Are you thinking of buying used tires for your car? If you think it’s high time to change your wheels, you first need to make sure you’re making the right choice and pay attention to some important details. Still hesitating: how can you spot signs of wear or deterioration? To find out if you need to replace your tires, this simple test can help you with a coin and save you a lot of inconvenience later.

Buying used tires: Details to consider

Many drivers buy used tires rather than new ones to save money. However, some are victims of their ignorance and buy too worn and inferior equipment that needs to be replaced quickly. This inevitably comes at an additional cost.

Therefore, before buying it, it is important to pay attention to a basic parameter. And this concerns, first of all, the age of the tire. Most manufacturers warn that after about six years of frequent use, the rubber begins to crumble and may break. After 10 years, driving a car becomes too risky. But how do you check the age of a tire? Since 2000, every tire manufactured has an embossed number indicating the year of manufacture. These are the last four digits stamped on the side, which of course you have to learn to read. For example, the number 4318 means the tire was manufactured in the 43rd week of 2018. Also, make sure there are no air bubbles or stains on the seams.

Remember, even if it “appears” to be in good condition, a discount tire can hide dark secrets if you don’t do your homework. Some defects are not visible to the naked eye. Maybe it’s taken a lot of knocks in the past and doesn’t work as well as it looks. To avoid unpleasant surprises after a few days, we strongly advise you to buy it from someone you trust or have a specialist in the field by your side who can better assess it.

Good to know: Never buy a used tire that does not comply with the legal standards. According to article 2.1 of the decree that refers to tires, the tread must contain a series of essential information, in particular the date of manufacture, the manufacturer’s mark, the load capacity, the dimension and other inscriptions.

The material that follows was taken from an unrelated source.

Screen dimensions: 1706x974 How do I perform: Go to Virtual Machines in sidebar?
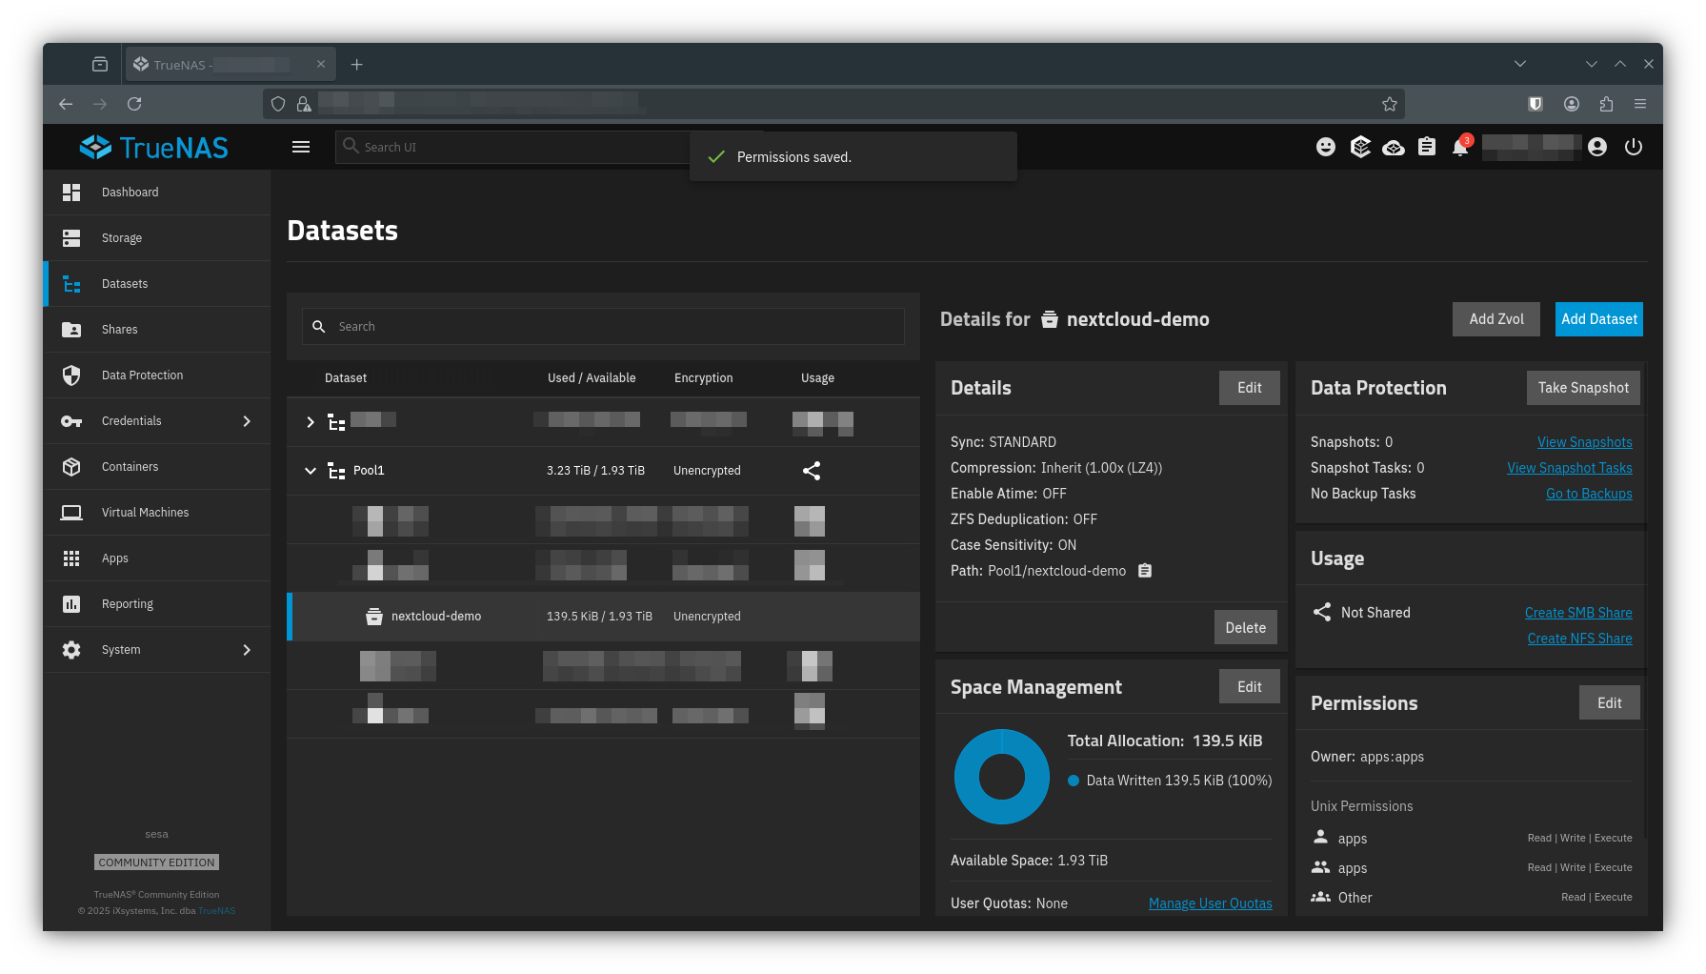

How do you know when tires need to be replaced with new ones?

Generally, new tires have a tread depth of up to 10/32- 11/32 inches. Absolutely, experts advise a tread depth of at least 5/32 inches for winter tires and 1/8 inches for summer tires.

But how do you measure the tread and make sure it has the right depth? Thanks to this popular trick that will give you an indication of the wear on your wheels. Take a coin and insert it into the groove of the tire. If you notice that the silver outer rim (about 1/8 inches) remains clearly visible on the surface, it is high time to change the tire. You can do this at various points around the circumference of the tire. This method works for tires you already own as well as for those you want to buy.

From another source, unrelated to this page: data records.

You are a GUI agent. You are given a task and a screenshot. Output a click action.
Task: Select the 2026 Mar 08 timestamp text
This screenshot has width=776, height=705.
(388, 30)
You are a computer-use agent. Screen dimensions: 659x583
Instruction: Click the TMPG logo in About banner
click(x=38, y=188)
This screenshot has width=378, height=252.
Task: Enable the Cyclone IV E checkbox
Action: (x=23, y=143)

Note: The other, even safer method is, of course, to use a tread-specific depth gauge.

Other signs of wear or deterioration may indicate that your car’s tires need to be replaced. Here are a few:

A possible tire blowout or serious damage.

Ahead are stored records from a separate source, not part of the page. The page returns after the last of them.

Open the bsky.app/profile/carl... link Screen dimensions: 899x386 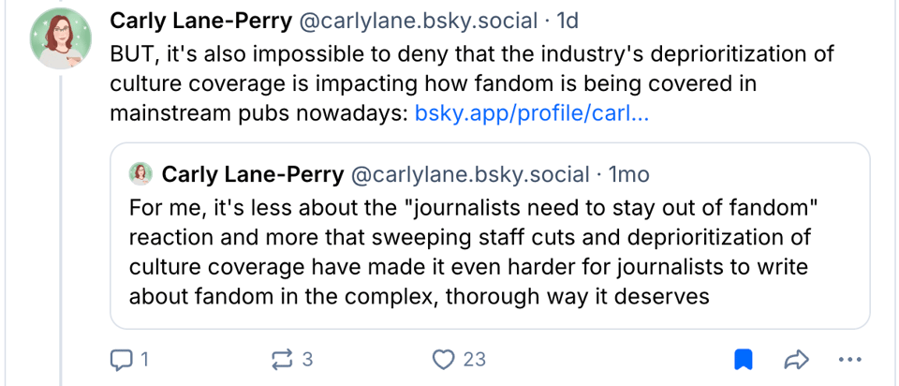[532, 114]
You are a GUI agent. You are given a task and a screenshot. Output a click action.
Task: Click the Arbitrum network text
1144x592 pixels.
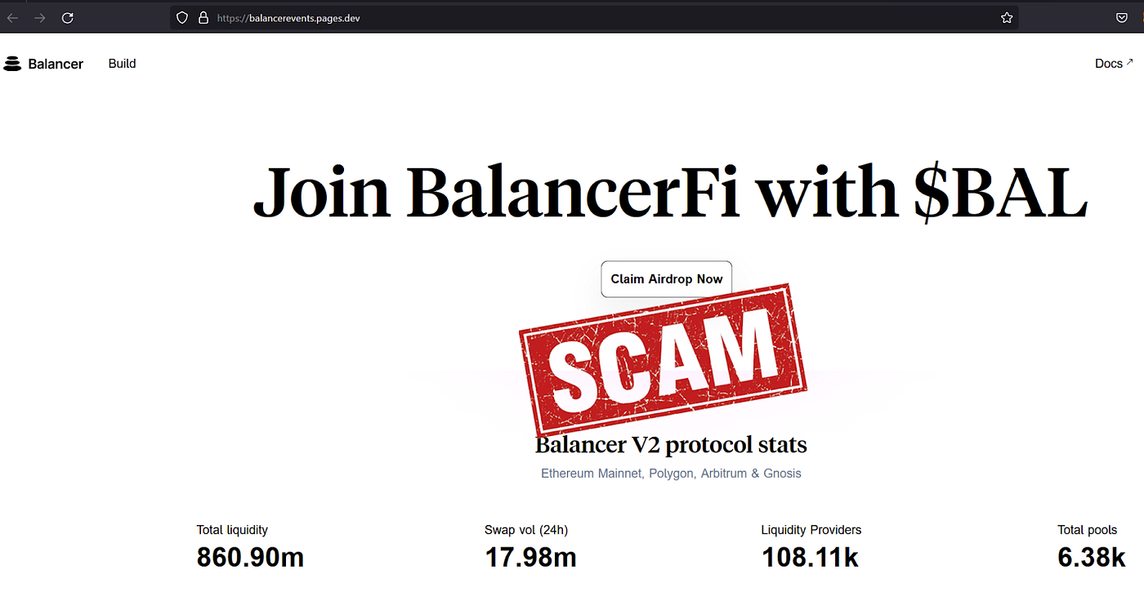point(724,473)
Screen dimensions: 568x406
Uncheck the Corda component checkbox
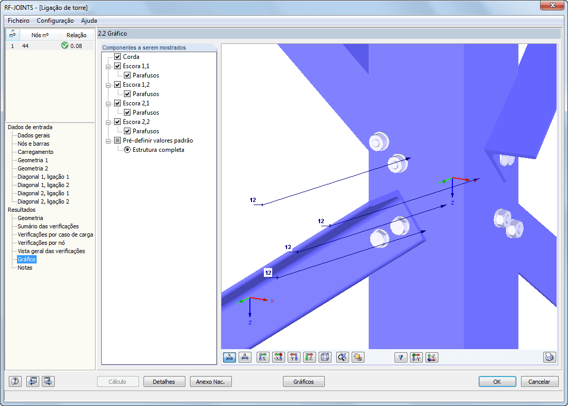pyautogui.click(x=116, y=56)
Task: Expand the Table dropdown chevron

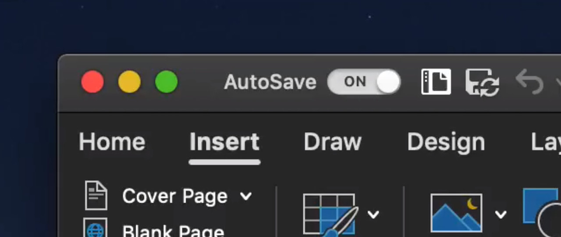Action: click(x=373, y=214)
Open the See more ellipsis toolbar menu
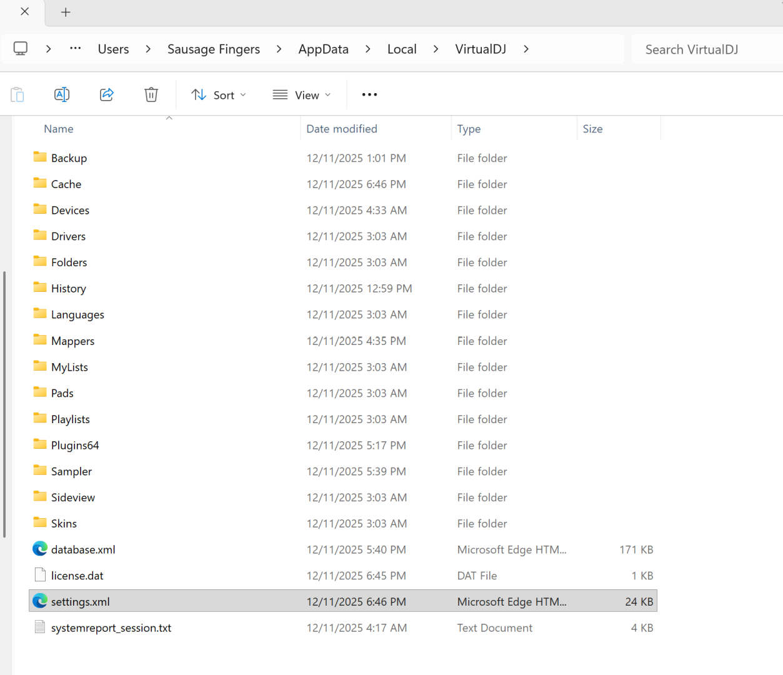 369,94
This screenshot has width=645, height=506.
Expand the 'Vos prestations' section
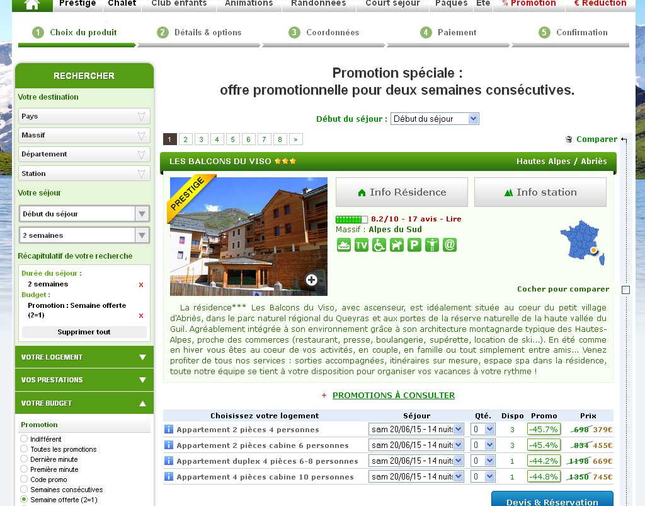[x=84, y=380]
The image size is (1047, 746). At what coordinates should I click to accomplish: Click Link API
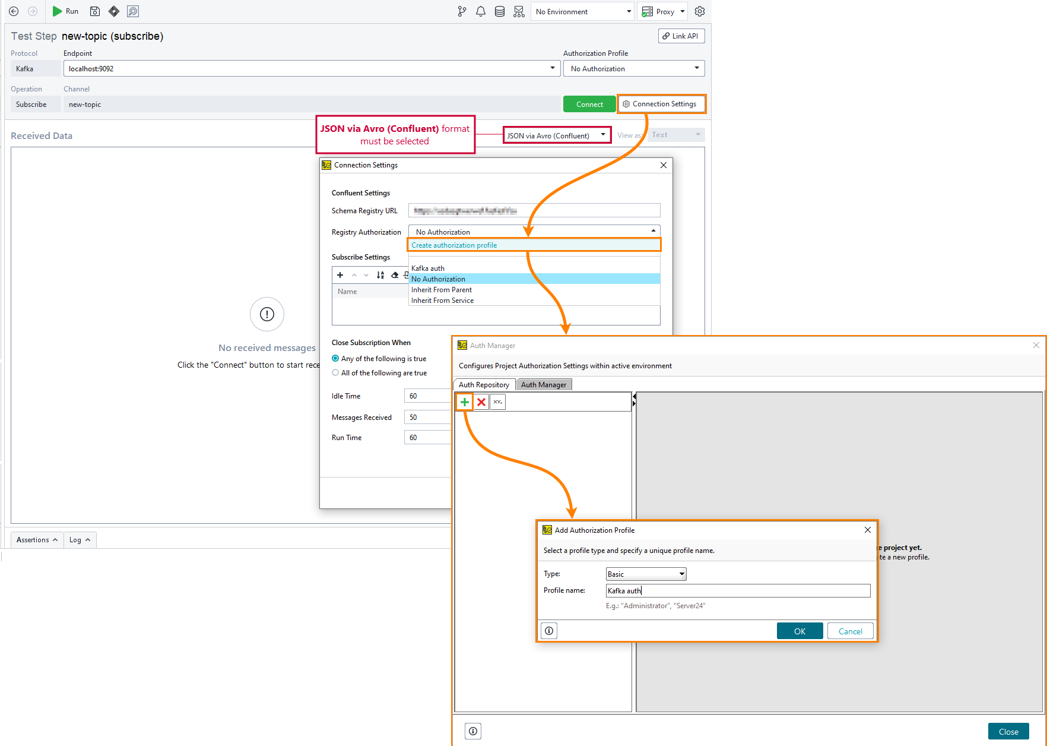point(681,36)
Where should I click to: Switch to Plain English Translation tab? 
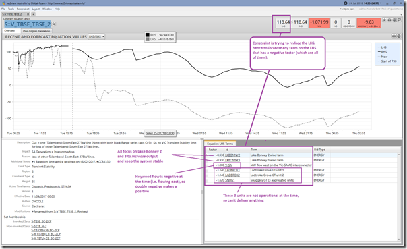click(36, 31)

Despite the sturdiness of your car tires, unfortunately, sometimes punctures are irreparable. In this case, you have no choice but to repair or urgently replace the wheel. On the road, watch out for potholes, curbs and other elements that can seriously affect your tires.

Abnormal tread wear

Some signs are sometimes obvious and easy to spot. That’s why you need to keep a close eye on your tires: If you notice asymmetrical wear, wear in the center or on the edges of the tread, you should consider changing them. These symptoms are most likely due to a mechanical problem, such as a balance, toe, transmission or suspension issue. However, it can also be caused by insufficient pressure. Therefore, it is important to check the manufacturer’s recommended pressure at least once a month, especially before long trips.

Steering wheel vibrations

While driving, steering wheel vibrations are one of the most annoying problems a driver can face. They are usually detected above 55 miles/h, but can become stronger as speed increases. For the driver, this means stress, but most importantly, dangers to their safety. You should know that the origin of these annoying vibrations is generally related to the tires themselves. For example, if they are misaligned, they will not have a balanced grip on the ground and the ride will not be safe or optimal.